* [TRAVAIL À FAIRE]
1/ Pour chacune des affirmations (a), (b) et (c) ci-dessous, dites si elle concorde avec le texte sur la méfiance envers la Chine. Répondez par oui ou non et citez textuellement les mots du texte qui tranchent.
(a) Le Chinese Exclusion Act a été adopté par le Congrès américain en 1882.
(b) Les incidents survenus à Sutton remontent à une dizaine d’années.
(c) La caricature de 1882 a paru dans le Frank Leslie’s Illustrated Newspaper.
2/ Veuillez reproduire tel quel le passage du texte sur la méfiance envers la Chine compris entre « Nos relations avec » et « plus d’un siècle. », ces deux bornes incluses.

* [TEXTE FOURNI]
-------
Nos relations avec la Chine
Un texte de Jeanne Morazain
Paru dans le numéro Été/Summer 2024
Publié le : 4 juin 2024
Dernière mise à jour : 4 juin 2024
La méfiance contre la Chine ne date pas d’aujourd’hui comme le montrent ces incidents survenus à Sutton il y a plus d’un siècle.
Y a -t-il des espions chinois parmi nous ? Y a-t-il eu ingérence de la Chine lors des élections fédérales ? Doit-on bannir les plateformes numériques chinoises comme Tik Tok ? Ces questions font régulièrement les manchettes. Or, la méfiance envers la Chine ne date pas d’aujourd’hui. Ces incidents survenus à Sutton il y a plus d’un siècle le démontrent bien.
En 1882, le Congrès américain a adopté le Chinese Exclusion Act. Celui-ci interdisait aux milliers de travailleurs chinois recrutés pour la construction des chemins de fer transcontinentaux de rester aux États-Unis, une fois les chantiers terminés. La discrimination s’exprimait au grand jour comme le montre cette caricature parue en 1882 dans le Frank Leslie’s Illustrated Newspaper.
-------
* [EXTRAIT DES DONNÉES]
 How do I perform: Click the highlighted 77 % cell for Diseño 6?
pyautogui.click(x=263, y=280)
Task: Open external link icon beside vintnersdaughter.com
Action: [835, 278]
-------
* [RÉPONSES]
1/
(a) Oui : « En 1882, le Congrès américain a adopté le Chinese Exclusion Act. »
(b) Non : « Ces incidents survenus à Sutton il y a plus d’un siècle le démontrent bien. »
(c) Oui : « cette caricature parue en 1882 dans le Frank Leslie’s Illustrated Newspaper »

2/
Nos relations avec la Chine
Un texte de Jeanne Morazain
Paru dans le numéro Été/Summer 2024
Publié le : 4 juin 2024
Dernière mise à jour : 4 juin 2024
La méfiance contre la Chine ne date pas d’aujourd’hui comme le montrent ces incidents survenus à Sutton il y a plus d’un siècle.